Motiv: The King and Queen at the celebrations to mark the bicentenary of Malmö Amaranthen. Photo: Håkan E Bengtsson
On Saturday 22 January, The King and Queen attended the bicentenary of Malmö Amaranthen. The evening began with a reception at the County Governor's official residence, and the celebrations then continued at Malmö City Hall.

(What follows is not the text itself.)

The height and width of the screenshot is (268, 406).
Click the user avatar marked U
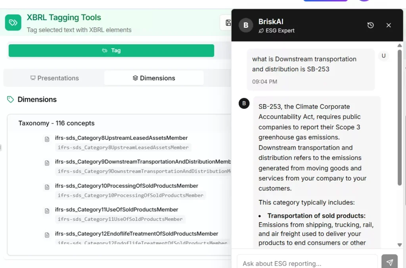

In his speech, The King talked about the background to the Order of the Amaranth: On the day of Epiphany in 1653, Queen Kristina gave a party at the old Tre Kronor palace in Stockholm. This party was described as "frolics with ballet", and would surpass all her previous festivities. The culinary and musical celebration came to be called "the Feast of the Gods", and aimed to show how the gods would be treated if — and when — they visited the Earth. As always, a large number of finely-prepared dishes were served, including seventy different sorts of candied fruits and vegetables, preserves, biscuits and other sweets. Queen Kristina wore a dress studded with diamonds and adopted a shepherdess name for the evening: Amaranta. (...) Queen Kristina clearly attached great importance to the festivities. Thirty years later in Rome, in the autumn of her life, she recalled the party in detail and made notes about it. However, the Queen abdicated the year after the Order of the Amaranth was founded, and it fell into obscurity until 1760, when it was re-established in Stockholm and, shortly afterwards, also in Gothenburg. Historically important events then took place at the beginning of the 19th century. During this time, King Gustaf IV Adolf was on the throne, and Sweden was at war. In order to be close to the centre of the action, the King temporarily moved the government to Malmö between 1806 and 1807. Perhaps this is when the idea of establishing an Order of the Amaranth in Malmö came about? But a number of serious events intervened. Russia attacked Sweden in 1808, and we were forced to relinquish the eastern half of the kingdom in the subsequent peace treaty. King Gustaf IV Adolf was deposed. It was then that my great-great-great-great-grandfather, the French marshal Jean-Baptiste Bernadotte, was named successor to the Swedish throne by the Parliamentary Session in Örebro in 1810. He first stepped ashore in Sweden here in Skåne, in Helsingborg. Now that peace and order reigned in Sweden, an Order of the Amaranth became a reality in Skåne in 1811. This proved to be an excellent idea. After just one year, almost 300 men and women had already joined. Many of them wanted to be part of society and carry out social work among the needy.